Baltimore Ravens fans had every reason to bristle when Lamar Jackson landed at No. 69 on the NFL Top 100. The number itself was jarring enough. What made it sting even more was seeing Jackson’s own peers help push the conversation in a direction that felt wildly out of step with what he’s done on the field.
That’s why Ryan Clark’s defense on First Take hit such a nerve. The former Ravens rival didn’t dance around it. He made the case that Jackson’s standing should be judged through the same lens as the league’s elite, not as if one uneven season wipes away everything else.
“Outside of Patrick Mahomes, there is no more accomplished quarterback in the entire NFL individually [than Lamar Jackson]. There is no quarterback who carries more than Lamar Jackson; there is no quarterback who is asked to do more than Lamar Jackson,” Clark said.
“We talked about some of the disrespect he has gotten; that’s disrespect I expected. I expected executives to not know where to place him…What I didn’t expect is dudes that have to line up in pads to not understand how scary it is to walk on the field when this dude is right.
And ain’t that much changed in one year.”

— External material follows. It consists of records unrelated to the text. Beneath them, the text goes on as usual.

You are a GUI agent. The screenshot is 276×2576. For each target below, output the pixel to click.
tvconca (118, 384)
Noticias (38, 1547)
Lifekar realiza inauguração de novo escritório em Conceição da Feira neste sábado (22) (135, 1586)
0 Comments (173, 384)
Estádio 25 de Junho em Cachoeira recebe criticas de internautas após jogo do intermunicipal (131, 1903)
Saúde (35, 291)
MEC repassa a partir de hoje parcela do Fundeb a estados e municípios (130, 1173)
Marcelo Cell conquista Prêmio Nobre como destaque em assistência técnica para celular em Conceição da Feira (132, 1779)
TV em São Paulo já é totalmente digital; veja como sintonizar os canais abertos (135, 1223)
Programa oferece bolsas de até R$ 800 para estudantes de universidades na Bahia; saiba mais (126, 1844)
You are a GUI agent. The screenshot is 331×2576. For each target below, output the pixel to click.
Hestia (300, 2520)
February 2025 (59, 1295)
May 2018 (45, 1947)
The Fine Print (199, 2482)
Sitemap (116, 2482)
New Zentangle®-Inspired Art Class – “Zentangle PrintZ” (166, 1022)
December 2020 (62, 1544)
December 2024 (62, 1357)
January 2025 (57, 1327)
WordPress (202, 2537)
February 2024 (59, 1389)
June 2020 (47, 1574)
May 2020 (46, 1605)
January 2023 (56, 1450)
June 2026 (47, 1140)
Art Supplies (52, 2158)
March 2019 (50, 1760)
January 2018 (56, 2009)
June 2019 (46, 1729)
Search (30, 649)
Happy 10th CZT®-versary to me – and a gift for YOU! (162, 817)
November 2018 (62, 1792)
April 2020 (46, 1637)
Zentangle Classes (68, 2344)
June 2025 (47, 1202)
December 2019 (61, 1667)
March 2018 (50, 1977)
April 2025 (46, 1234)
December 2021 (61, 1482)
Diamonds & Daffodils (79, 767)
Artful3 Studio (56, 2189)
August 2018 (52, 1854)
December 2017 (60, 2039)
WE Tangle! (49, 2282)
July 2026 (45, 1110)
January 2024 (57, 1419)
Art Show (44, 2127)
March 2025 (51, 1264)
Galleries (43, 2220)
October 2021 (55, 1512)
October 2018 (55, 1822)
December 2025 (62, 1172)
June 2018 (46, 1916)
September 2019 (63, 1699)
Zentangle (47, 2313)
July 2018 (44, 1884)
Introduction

Jackson’s 2025 season was never going to be enough to carry him unchanged through the rankings. He missed four games because of injury, and after hurting his hamstring, there were stretches where he clearly wasn’t at his sharpest. Even so, he still gave Baltimore enough with his arm to stay dangerous and keep the Ravens in playoff contention until the literal final play of their 2025 campaign.
That’s what makes the 67-spot fall so hard to swallow. A slide into the 30s or 40s would have at least made some sense. Dropping all the way to 69 feels extreme, especially when the reaction around the league has been so stunned.
Clark tied that frustration to another quarterback who is almost certain to rank above Jackson: Joe Burrow.
“When you take a look at a guy like Joe Burrow and where he’s ranked, they don’t take into account how much he’s been injured, or how little he’s played, how awful his team has been,” Clark said. “They look at Joe Burrow when he is on the field, what he has accomplished, and they rank him by that…the same exact thing should go for Lamar Jackson.”
That comparison lands because Burrow is unquestionably one of the best quarterbacks in football. But it also exposes the double standard Ravens fans keep seeing. Three of Burrow’s six seasons have featured 10 or fewer games, and while the Cincinnati Bengals’ offensive line has been a major factor in those injuries, Jackson has dealt with the same kind of physical toll in 2025.
Even so, Burrow is almost certainly going to be placed ahead of Jackson on the NFL Top 100, despite playing in three fewer games last season and, debatably, looking worse than Jackson when he was out there.
That’s the part that keeps fueling the outrage. Jackson remains held to a harsher standard than other quarterbacks, and until he wins a Super Bowl, it seems unlikely that the noise around him is going away.